Kasus di Unilever merupakan kasus dengan jumlah karyawan positif cukup banyak pada saat itu. Kasus itu juga kemudian meluas ke anggota keluarga karyawan. Sebanyak 15 anggota keluarga dari 21 karyawan perusahaan itu juga ditemukan positif Covid-19. Kasus di Unilever saat itu oleh Gugus Tugas Covid-19 Kabupaten Bekasi disebut sebagai kluster baru Covid-19 dari kawasan industri.
Terkait terus munculnya kasus dari kawasan industri, Suhup mengatakan, pemerintah daerah tidak pernah berhenti mengingatkan perusahaan untuk mematuhi protokol kesehatan pencegahan Covid-19. Namun, pemerintah tidak mungkin bisa selalu ada untuk setiap saat mengawasi aktivitas di perusahaan.
”Kami dari satuan tugas sudah bekerja maksimal.
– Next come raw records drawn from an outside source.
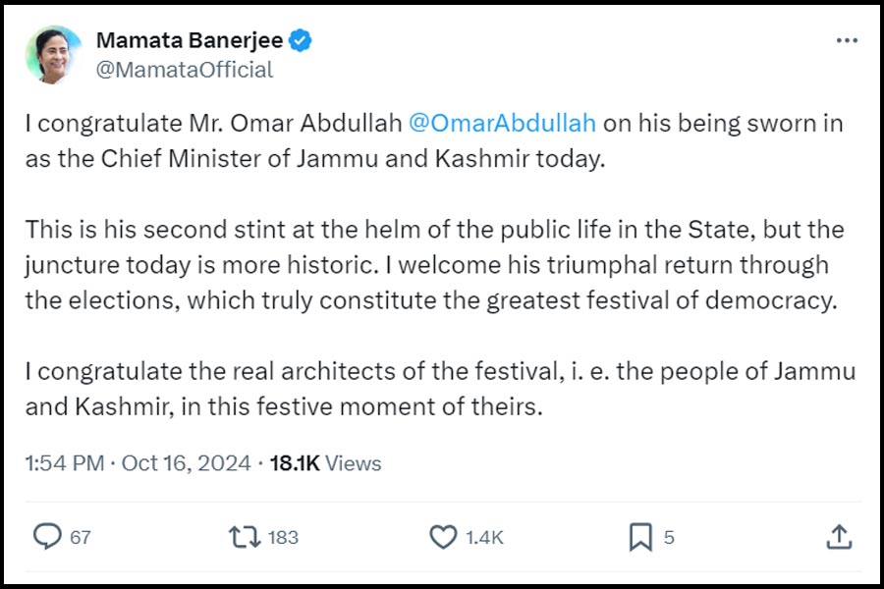Open the three-dot more options menu
This screenshot has height=589, width=884.
[x=846, y=41]
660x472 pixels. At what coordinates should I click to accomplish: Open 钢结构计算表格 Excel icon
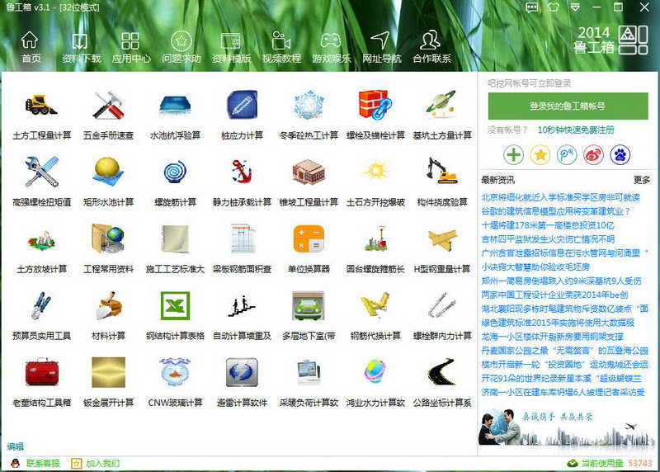(x=175, y=305)
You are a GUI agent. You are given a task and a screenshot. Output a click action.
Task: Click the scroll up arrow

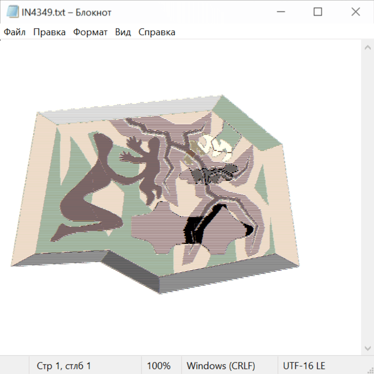367,48
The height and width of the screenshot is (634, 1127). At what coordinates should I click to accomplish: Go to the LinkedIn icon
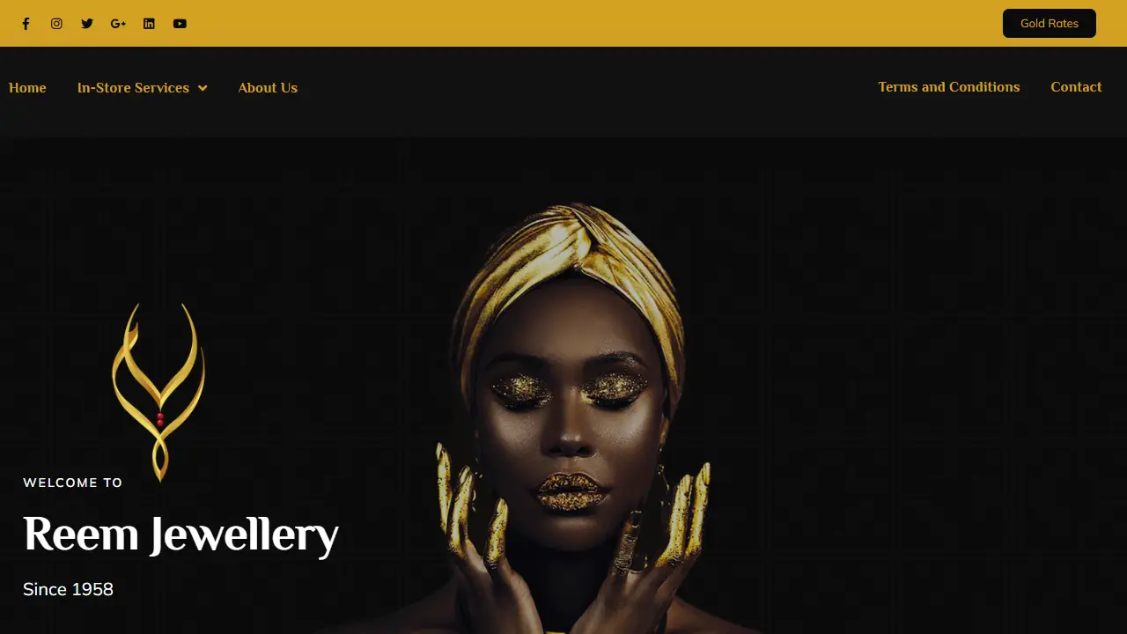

Namun, kelemahan dari perusahaan, dari awal ada kejadian, mereka terkadang tidak proaktif melapor kepada kami,” ujarnya.
Kelemahan dari perusahaan, dari awal ada kejadian, mereka terkadang tidak proaktif melapor kepada satgas atau pemerintah.
Menurut Suhup, perusahaan pun sebenarnya sudah tahu dan paham terkait protokol kesehatan di perusahaan. Protokol kesehatan yang dimaksud itu, antara lain, adalah menjaga jarak fisik dan pengaturan jam kerja.
”Perusahaan sudah paham. Namanya protokol kesehatan itu jaga jarak. Jadi, kalau karyawan penuh dan maksimal, tidak mungkin bisa jaga jarak,” ucapnya.